9.6.06

A beleza por dentro de tudo

O cansaço do cepticismo metódico. A urgência em mudar as lentes que filtram a imagem das coisas e das pessoas. Para perceber que as coisas e as pessoas, por dentro, são feitas apenas de beleza. Que tudo merece enaltecimento. Os tons ocres de antanho mergulham a existência numa sofrida, penosa avenida, com espinhos abundantes que ficam cravados nos pés descalços.

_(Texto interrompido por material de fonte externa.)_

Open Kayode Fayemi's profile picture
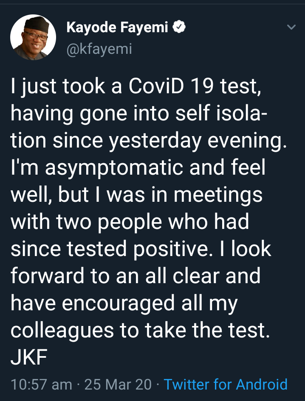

A pureza do ar que se respira. A luz límpida na exaltação do sol generoso. Uma luz branca, purificadora. As pessoas anónimas que se cruzam: partir do princípio, ingénuo mas recompensador, que cada anónima alma está preenchida por bondade. Não há maldade a adejá-las. Nem perfídia que ponha as pessoas no encalço da desonestidade, do aproveitamento da ingenuidade alheia, do encavalitamento na boa fé dos outros. Apenas respeito mútuo. As pedras graníticas então desfeitas em cascalho, caminho desbravado para extinguir os tribunais.

As serranias no fulgor da Primavera são o alento primordial. Os montes e vales que se repetem na passagem dos quilómetros, as verdejantes faldas das serras, os promontórios esplêndidos que albergam mistérios bem guardados. Um revigoramento indizível. Apetece sair do carro, adentrar no espesso matagal que empina rumo aos céus. E perder a noção do tempo, entre o perfume das madressilvas viçosas, a sombra refrescante dos choupos majestosos, dessedentar nos fios de água que descem do alto da montanha. Para regressar à origem e poder contemplar o quadro total, os contrafortes da colina que já escondem o sol que se deitou, lá atrás.

Ou estacionar o espírito junto ao mar. Fechar os olhos e sentir a cantoria das ondas que volteiam, nunca repetitivas, enquanto se despedaçam nos rochedos que se entregam à erosão combinada da água salgada e do vento. Sentir as lágrimas das ondas que se desfazem nas rochas, senti-las no refrescante acto que atenua o calor que anuncia o longo estio. Sempre de olhos fechados, na sublime expressão dos sentidos em erupção. Que não se demorem os olhos semi-cerrados na sua escuridão. Na dormente letargia que extasia, perdem a contemplação do gigantesco oceano que se espraia até à fusão com o horizonte. A linha ténue que faz a simbiose dos elementos perde-se no infinito, algures onde outrora a alma ansiava pertencer. Agora, no refulgente renascimento de si, o desejo de estar exactamente onde pertence.

As cores, os sons, as palavras – ditas, escritas, escutadas, murmuradas –, os gestos: um universo de plenitude, nutriente da jactante existência que se contenta com o acto tão simples, e ao mesmo tempo tão difícil, que é viver. Como se a vida fosse uma sinfonia que se compõe dia após dia, mais um punhado de notas compostas a cada dia que se sucede, mais uma estrofe na história da vida que se sedimenta. Um melodioso acto que fica a pairar, indelével. Crescer com as pessoas que dizem muito. Aprender todos os dias, até na surpreendente aprendizagem com desconhecidos que aprecem no caminho. Acordar para o dia sabendo que ele está semeado de surpresas. O desconhecido do dia que está para vir é o lenitivo maior, o desafio que manieta a monotonia.

A beleza das coisas, no seu mistério infinito, desvela o segredo da existência. Um mundo imenso, tantos os recantos por explorar, a luz da noite e do dia que guarda as palavras segredadas, os afagos que fazem renascer, as palavras murmuradas que descerram cortinas do outrora desconhecido. Há na beleza das coisas e das pessoas o oxigénio perene que retempera. Cultivar o tempo passado é uma inutilidade. A única servidão é a experiência cimentada, a lição que impede a repetição dos erros. Olhar para diante, para os dias vindouros. O alfobre dos desafios, dos novos horizontes que se dedilham com o dobrar dos dias, um passadiço para a letargia sepultada, bem fundo.
Por um momento ponho as lentes de parte. E temo que estivesse a ver desfocado através delas.